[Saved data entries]
# # # #

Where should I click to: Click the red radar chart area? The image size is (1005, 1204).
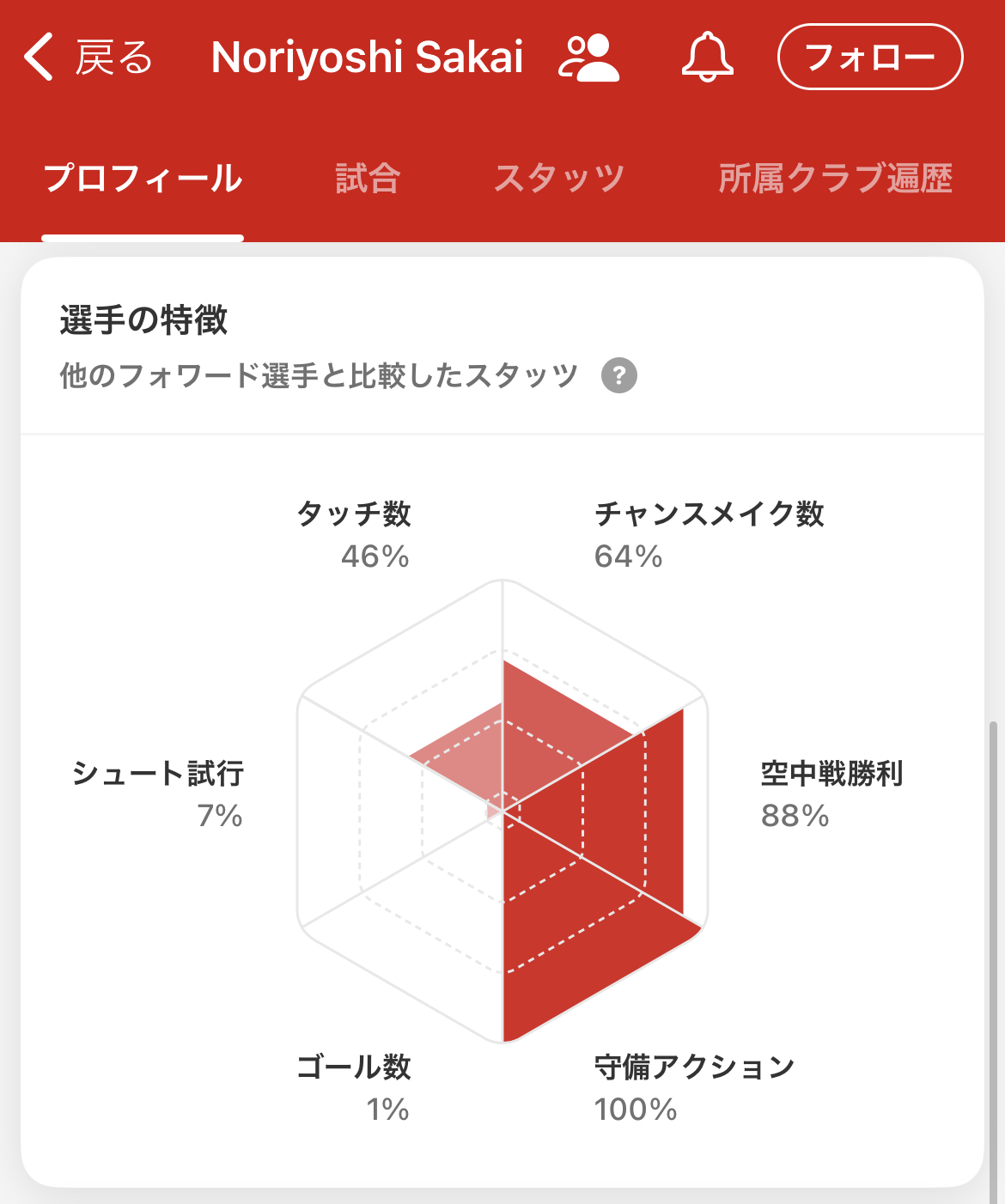click(593, 850)
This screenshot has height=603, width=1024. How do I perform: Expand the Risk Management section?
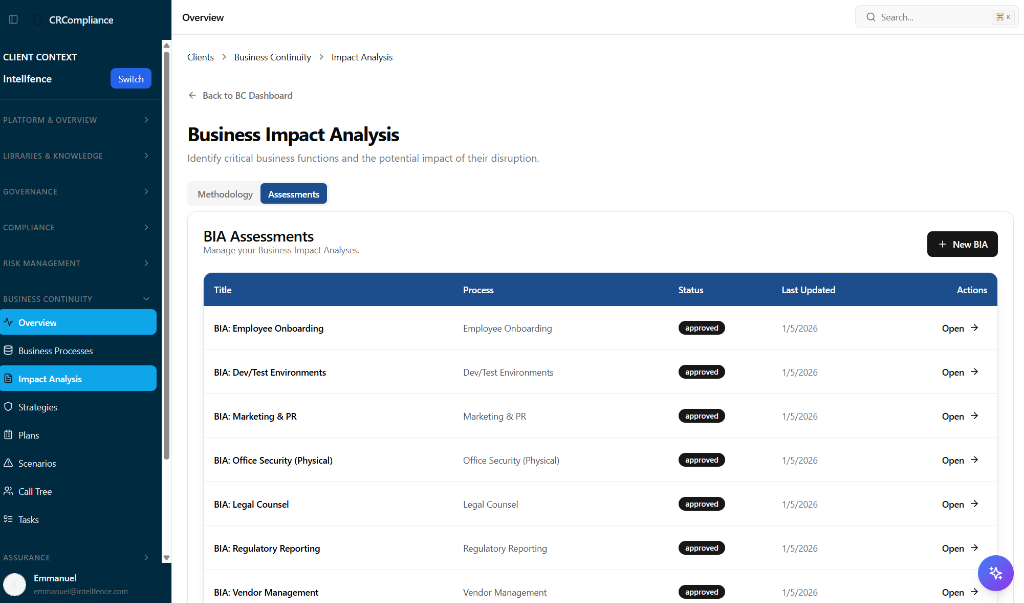tap(146, 263)
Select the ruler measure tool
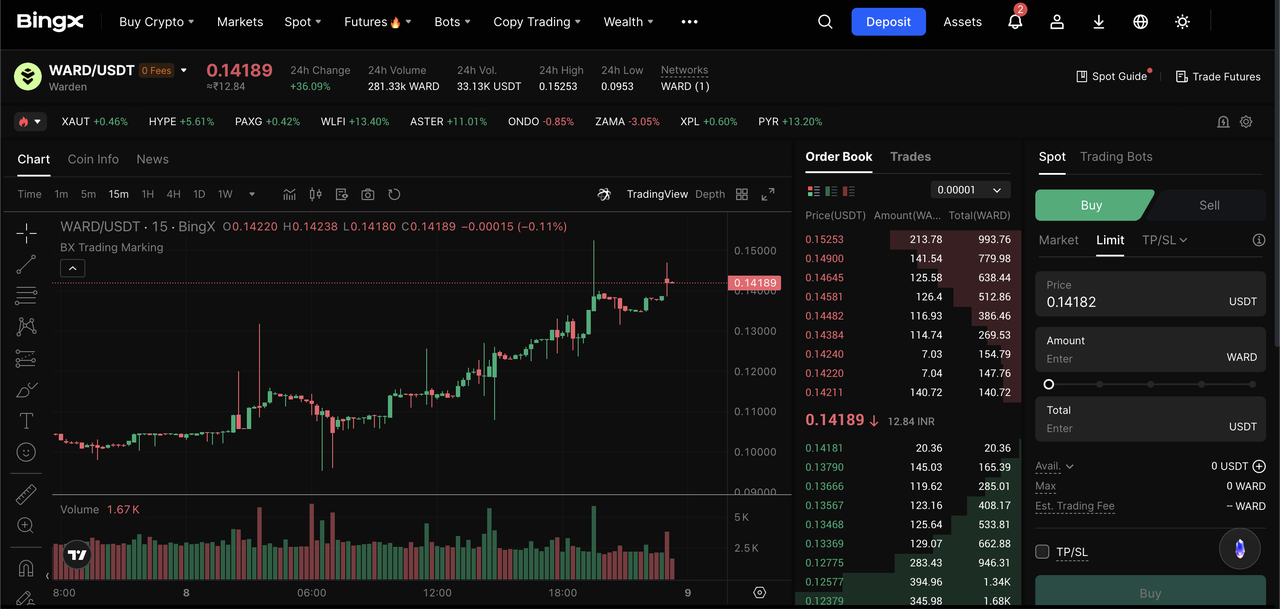Viewport: 1280px width, 609px height. click(x=26, y=494)
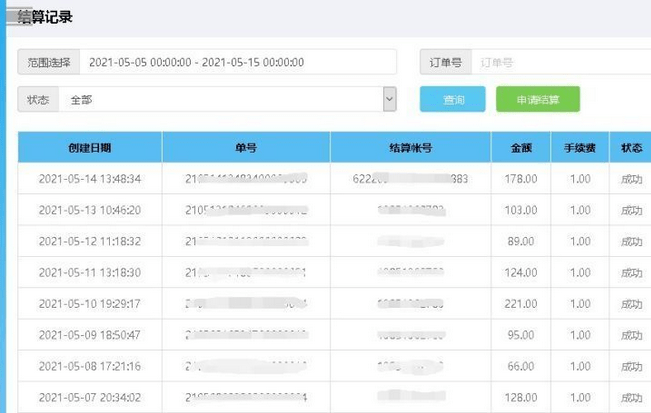Click the 221.00 amount cell
651x413 pixels.
point(521,303)
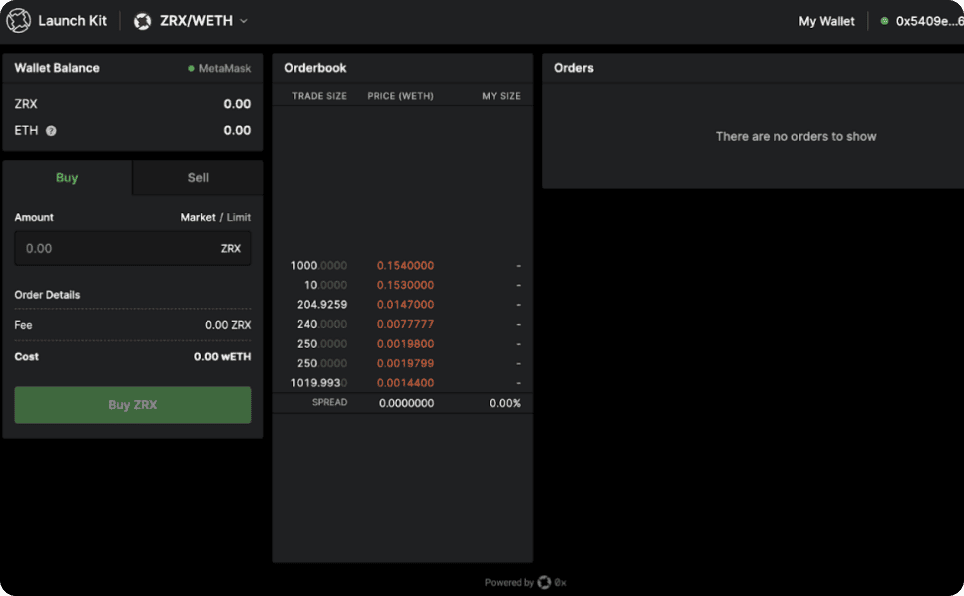
Task: Click the 0x logo in footer
Action: point(544,582)
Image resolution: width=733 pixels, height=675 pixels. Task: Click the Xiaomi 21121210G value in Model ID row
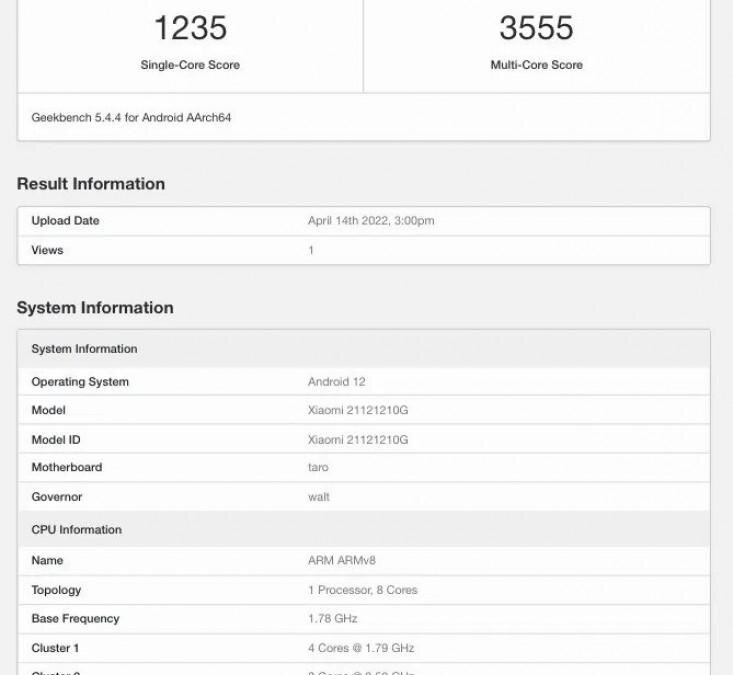[x=358, y=440]
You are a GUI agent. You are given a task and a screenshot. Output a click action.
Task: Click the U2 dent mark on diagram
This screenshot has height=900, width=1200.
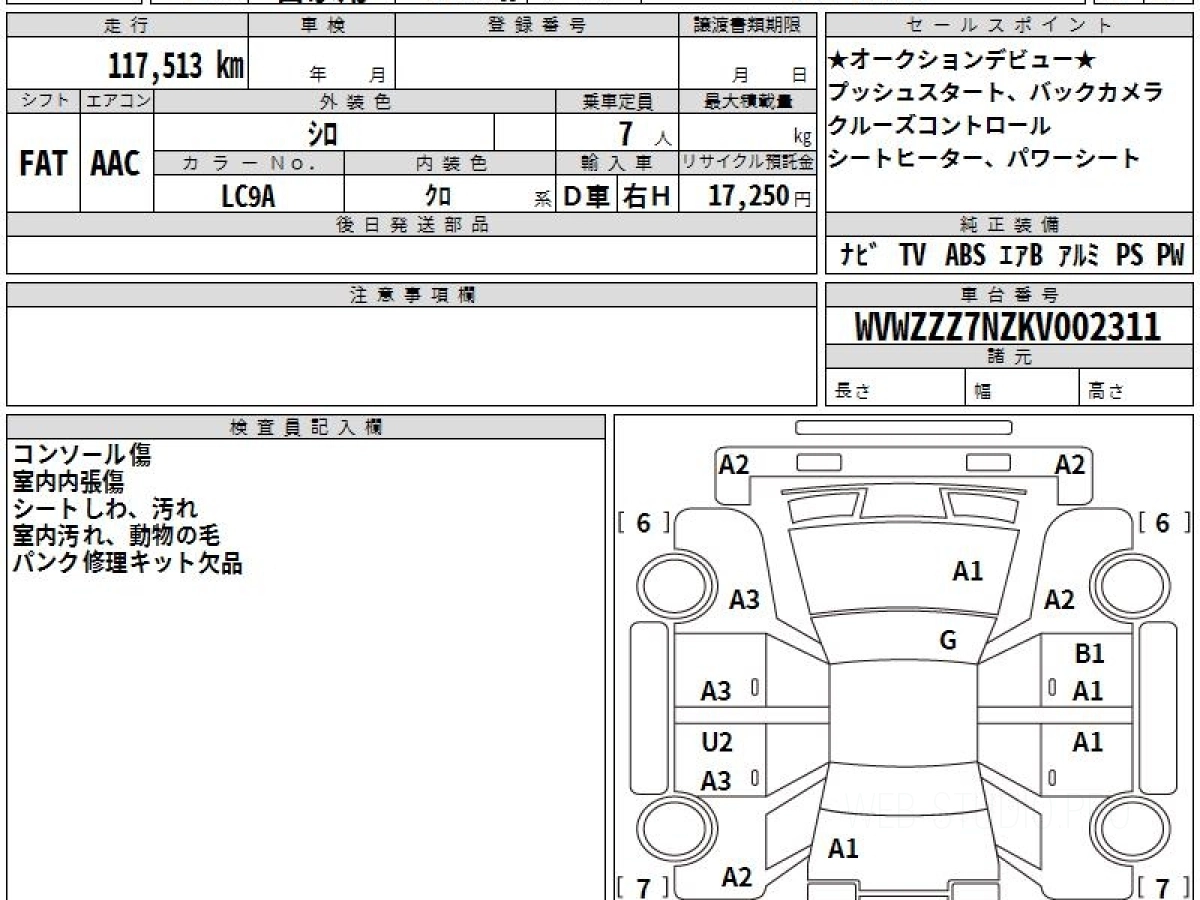[x=716, y=743]
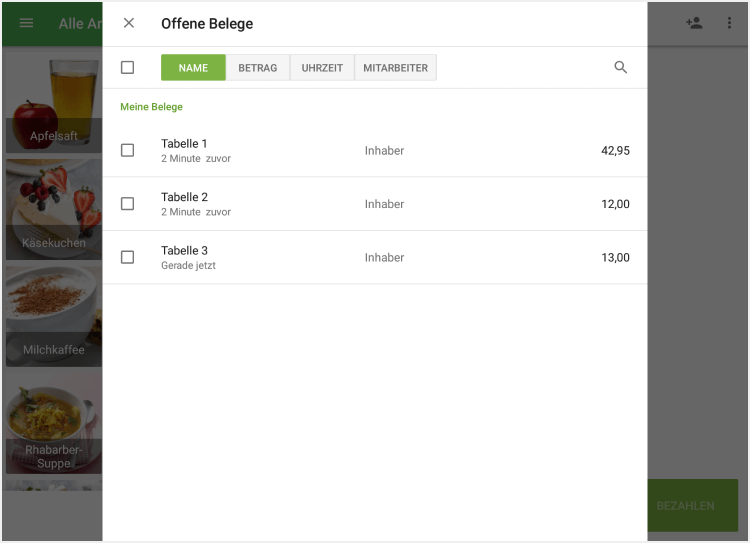Image resolution: width=750 pixels, height=543 pixels.
Task: Sort receipts by Betrag
Action: click(x=258, y=68)
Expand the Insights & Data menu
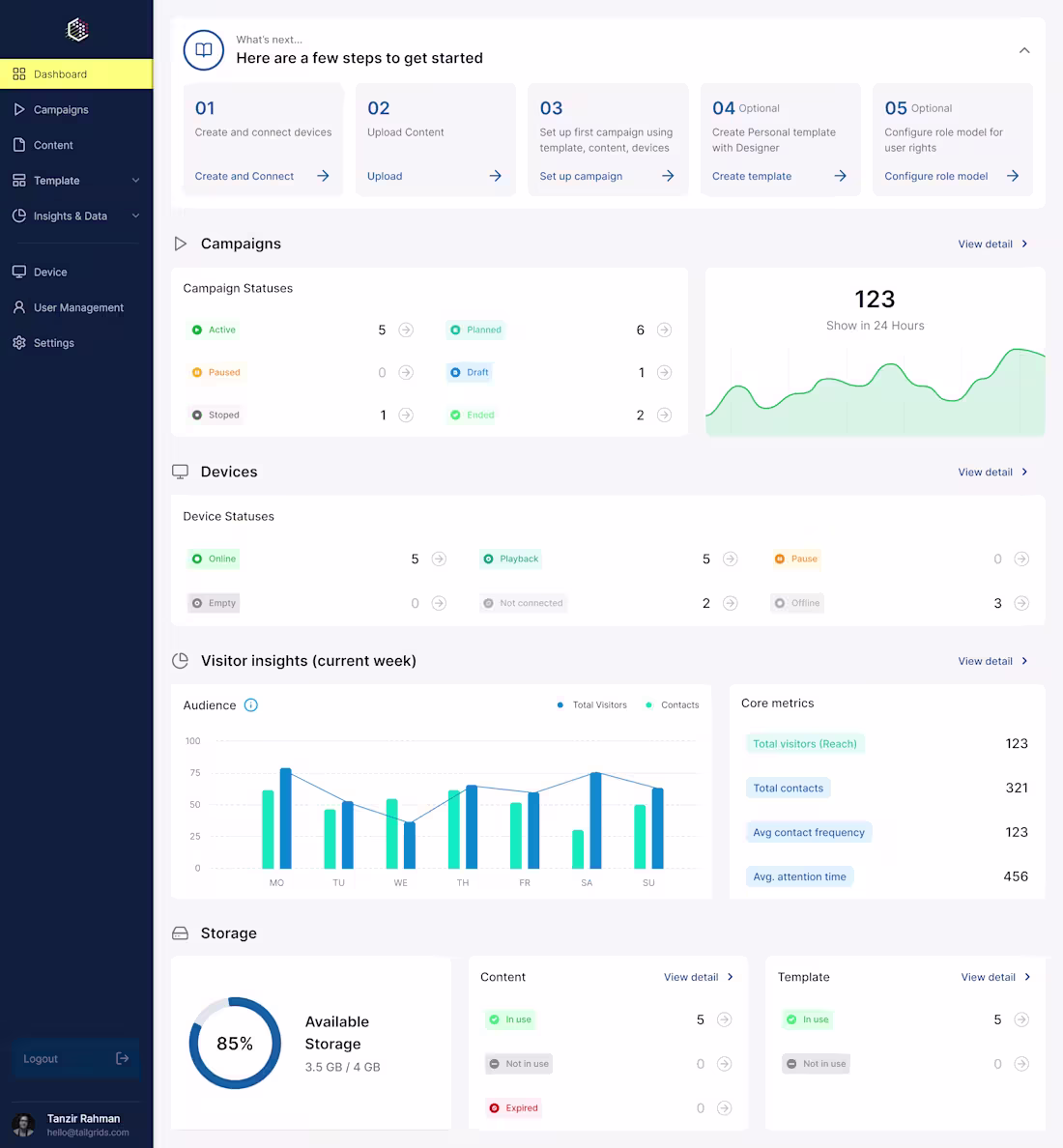Image resolution: width=1063 pixels, height=1148 pixels. coord(135,215)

# # # #

§ **Task to carry out**
Return the line containing "This screenshot has height=900, width=1200." and every line after it through the end of the records above, exactly and nothing else, but not the pictures.

§ **Completed exercise**
This screenshot has height=900, width=1200.
[x=716, y=743]
Image resolution: width=750 pixels, height=543 pixels.
Task: Sort receipts by Betrag
Action: click(x=258, y=68)
Expand the Insights & Data menu
Image resolution: width=1063 pixels, height=1148 pixels. coord(135,215)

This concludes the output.